You can’t make this stuff up, which is what makes it so great.
Finland, Sweden and Iceland are really into heavy metal. I mean, seriously into it. There’s like FIVE BILLION heavy metal bands in Finland, which is like the population of Akron, Ohio or whatever. (I’m kidding. 5.5 million people, with 53 heavy metal bands. Not in total. 53 bands per 100,000 people. Daaaaamn.)
One of the bands is Hevisaurus, which you don’t need to understand Finnish to know it talking about “heavy metal + dinosaurs.” And they’re not screwing around. Their audience is kids, and they’ve got good songs and high production values. Check it out.
Good, right? Shocking so.
What really got me were (a) the puppetry with the dinosaur eyes and (b) the fire-breathing dinosaur. That’s metal.

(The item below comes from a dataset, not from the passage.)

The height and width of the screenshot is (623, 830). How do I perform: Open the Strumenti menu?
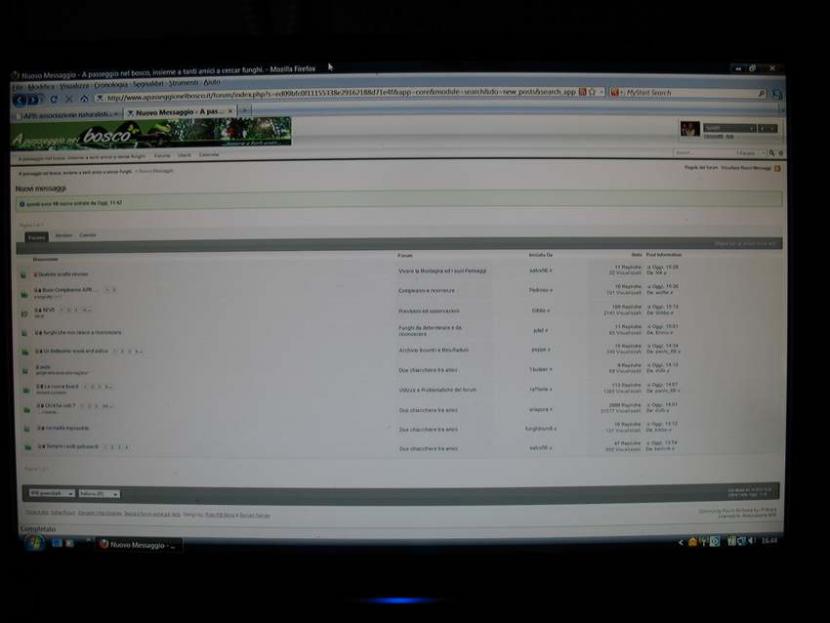pos(183,85)
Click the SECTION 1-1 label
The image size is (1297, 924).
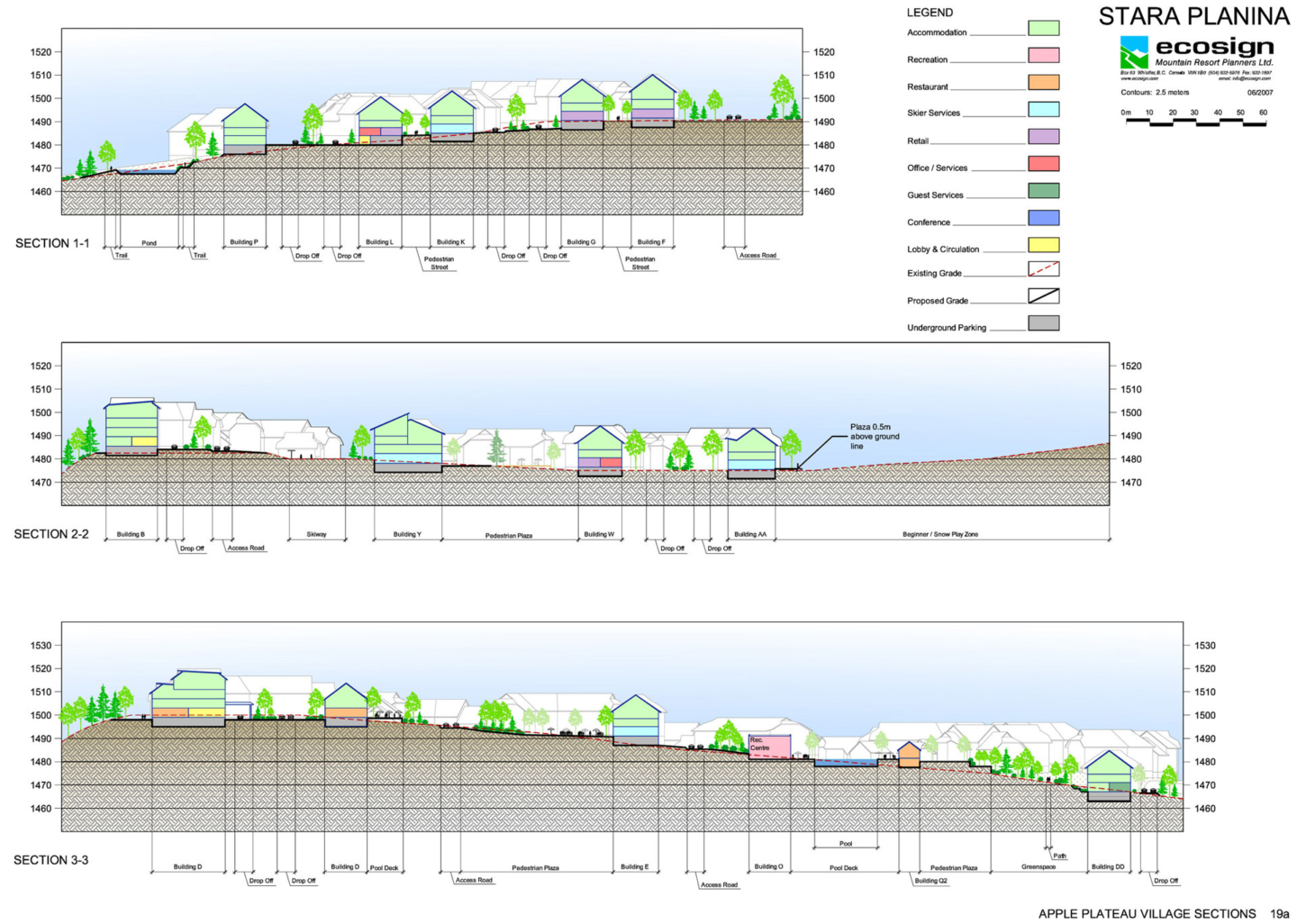[x=52, y=243]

Usually, a little theater goes a long way for a rock or metal band. KISS got a crazy amount of mileage from wearing makeup. Hair bands in the ’80s sold a lot of records with perms, spandex and a little eyeliner.
Hevisaurus is going the extra mile here. These costumes are movie-quality (kid movies, sure, but way better than a band needs for the stage).
Wikipedia quotes/translates a Finnish source that says: “According to legend, five dinosaur eggs made from metal survived the mass extinction some 65 million years ago in the mountain of wizards. In the year 2009, witches gathered at the same place. A giant lightning bolt hit the ground and simultaneously created ash and revealed the eggs. From the power of the witches’ chants, the eggs exploded open and five Hevisauri hatched.” Hey, most Marvel and DC superhero origin stories would kill to be half that cool.
Also: Heavisaurus is going all “Artist Formerly Known as Prince” with a dispute involving their music label, Sony, and it doesn’t get any more metal than sticking it to the Man.
Could not love this more. Give me more Hevisaurus.
One thought on “JURANOID by Hevisaurus is heavy metal for kids about dinosaurs”
I was sitting listening to this through headphones when my daughter came in and surprised me. Nearly fell off my chair. This is totally bonkers.